> [Instructions to follow]
Within the data below, find the string "will" and return each line where it occurs.

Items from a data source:
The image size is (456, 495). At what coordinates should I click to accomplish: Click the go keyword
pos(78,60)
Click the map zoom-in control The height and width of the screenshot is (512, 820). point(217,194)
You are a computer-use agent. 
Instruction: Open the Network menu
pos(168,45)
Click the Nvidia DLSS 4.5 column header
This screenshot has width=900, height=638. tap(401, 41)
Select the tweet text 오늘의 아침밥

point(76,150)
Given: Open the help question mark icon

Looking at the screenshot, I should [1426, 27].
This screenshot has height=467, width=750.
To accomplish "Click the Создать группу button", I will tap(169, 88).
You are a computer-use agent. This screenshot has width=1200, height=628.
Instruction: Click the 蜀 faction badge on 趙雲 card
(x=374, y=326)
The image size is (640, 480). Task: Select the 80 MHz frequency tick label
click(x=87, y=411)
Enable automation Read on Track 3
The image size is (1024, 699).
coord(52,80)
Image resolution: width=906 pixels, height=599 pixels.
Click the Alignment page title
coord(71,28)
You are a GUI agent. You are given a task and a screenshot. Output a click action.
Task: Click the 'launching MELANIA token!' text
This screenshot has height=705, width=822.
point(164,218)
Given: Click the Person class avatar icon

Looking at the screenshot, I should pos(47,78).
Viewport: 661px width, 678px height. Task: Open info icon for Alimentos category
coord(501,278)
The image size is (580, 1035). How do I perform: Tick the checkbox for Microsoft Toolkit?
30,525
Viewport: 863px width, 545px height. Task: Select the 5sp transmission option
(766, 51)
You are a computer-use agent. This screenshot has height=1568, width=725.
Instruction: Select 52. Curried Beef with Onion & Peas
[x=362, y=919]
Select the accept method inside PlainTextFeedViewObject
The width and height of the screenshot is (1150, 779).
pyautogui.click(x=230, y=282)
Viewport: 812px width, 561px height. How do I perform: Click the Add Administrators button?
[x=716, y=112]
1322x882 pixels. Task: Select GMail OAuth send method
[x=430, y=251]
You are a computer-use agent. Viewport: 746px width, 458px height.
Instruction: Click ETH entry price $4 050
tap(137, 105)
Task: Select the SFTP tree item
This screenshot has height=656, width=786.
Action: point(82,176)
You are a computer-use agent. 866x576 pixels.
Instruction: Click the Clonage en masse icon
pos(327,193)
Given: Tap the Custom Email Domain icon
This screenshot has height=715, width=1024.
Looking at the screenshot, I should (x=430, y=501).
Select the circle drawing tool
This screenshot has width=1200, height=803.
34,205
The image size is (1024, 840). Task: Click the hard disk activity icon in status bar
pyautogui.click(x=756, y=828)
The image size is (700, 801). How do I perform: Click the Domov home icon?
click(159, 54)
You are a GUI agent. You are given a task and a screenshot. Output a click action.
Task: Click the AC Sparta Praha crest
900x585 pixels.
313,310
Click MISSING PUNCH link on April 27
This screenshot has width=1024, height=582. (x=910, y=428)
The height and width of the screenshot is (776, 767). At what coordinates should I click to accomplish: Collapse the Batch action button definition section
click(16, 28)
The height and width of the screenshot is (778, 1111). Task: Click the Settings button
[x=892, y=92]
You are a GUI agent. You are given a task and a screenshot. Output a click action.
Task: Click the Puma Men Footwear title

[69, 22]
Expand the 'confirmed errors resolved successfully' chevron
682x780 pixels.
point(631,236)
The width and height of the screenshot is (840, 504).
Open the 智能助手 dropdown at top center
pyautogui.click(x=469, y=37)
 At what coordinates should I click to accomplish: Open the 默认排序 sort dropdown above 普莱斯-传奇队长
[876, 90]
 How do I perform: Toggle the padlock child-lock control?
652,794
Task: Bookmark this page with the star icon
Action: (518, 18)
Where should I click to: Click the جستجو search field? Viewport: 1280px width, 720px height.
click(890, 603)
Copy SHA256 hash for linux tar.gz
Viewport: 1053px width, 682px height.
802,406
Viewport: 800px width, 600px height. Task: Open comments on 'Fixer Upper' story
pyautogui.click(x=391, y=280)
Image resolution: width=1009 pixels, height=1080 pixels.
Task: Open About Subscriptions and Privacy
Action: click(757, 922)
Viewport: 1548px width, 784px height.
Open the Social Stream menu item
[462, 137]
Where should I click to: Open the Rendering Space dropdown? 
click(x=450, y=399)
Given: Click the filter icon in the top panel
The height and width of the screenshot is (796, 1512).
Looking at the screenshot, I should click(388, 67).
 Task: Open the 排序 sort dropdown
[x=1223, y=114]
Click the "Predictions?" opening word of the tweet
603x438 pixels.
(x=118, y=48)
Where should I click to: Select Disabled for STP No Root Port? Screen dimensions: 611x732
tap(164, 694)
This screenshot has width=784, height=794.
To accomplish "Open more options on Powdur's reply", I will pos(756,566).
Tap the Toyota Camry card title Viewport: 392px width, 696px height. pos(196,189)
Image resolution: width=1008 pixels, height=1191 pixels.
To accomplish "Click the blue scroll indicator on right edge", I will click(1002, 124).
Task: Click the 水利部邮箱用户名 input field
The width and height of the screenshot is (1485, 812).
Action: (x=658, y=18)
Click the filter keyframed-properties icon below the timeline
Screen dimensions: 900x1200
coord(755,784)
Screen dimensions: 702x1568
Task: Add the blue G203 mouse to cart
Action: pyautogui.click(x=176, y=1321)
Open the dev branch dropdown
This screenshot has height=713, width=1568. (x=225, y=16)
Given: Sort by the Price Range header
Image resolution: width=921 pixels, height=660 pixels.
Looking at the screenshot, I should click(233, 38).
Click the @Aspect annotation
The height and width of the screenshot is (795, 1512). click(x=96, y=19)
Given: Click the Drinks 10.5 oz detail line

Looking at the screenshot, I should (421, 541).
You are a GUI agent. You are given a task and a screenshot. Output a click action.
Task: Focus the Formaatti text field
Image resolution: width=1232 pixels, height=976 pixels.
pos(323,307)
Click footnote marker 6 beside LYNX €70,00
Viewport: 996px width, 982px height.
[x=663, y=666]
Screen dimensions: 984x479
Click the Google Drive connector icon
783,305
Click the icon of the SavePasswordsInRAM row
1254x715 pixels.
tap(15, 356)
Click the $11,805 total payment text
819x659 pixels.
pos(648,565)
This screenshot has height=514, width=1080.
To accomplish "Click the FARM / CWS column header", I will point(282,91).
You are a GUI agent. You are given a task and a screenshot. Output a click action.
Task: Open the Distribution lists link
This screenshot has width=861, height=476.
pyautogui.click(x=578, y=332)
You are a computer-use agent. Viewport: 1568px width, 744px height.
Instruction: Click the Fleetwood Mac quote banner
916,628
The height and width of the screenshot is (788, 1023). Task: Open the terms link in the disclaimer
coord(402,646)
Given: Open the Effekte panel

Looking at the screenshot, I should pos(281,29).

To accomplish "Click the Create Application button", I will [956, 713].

> [Answer to this exercise]
To accomplish "Click the Создать группу button", I will tap(169, 88).
To accomplish "Open more options on Powdur's reply", I will pos(756,566).
To accomplish "Click the blue scroll indicator on right edge", I will click(1002, 124).
To accomplish "Click the FARM / CWS column header", I will point(282,91).
To accomplish "Click the Create Application button", I will [956, 713].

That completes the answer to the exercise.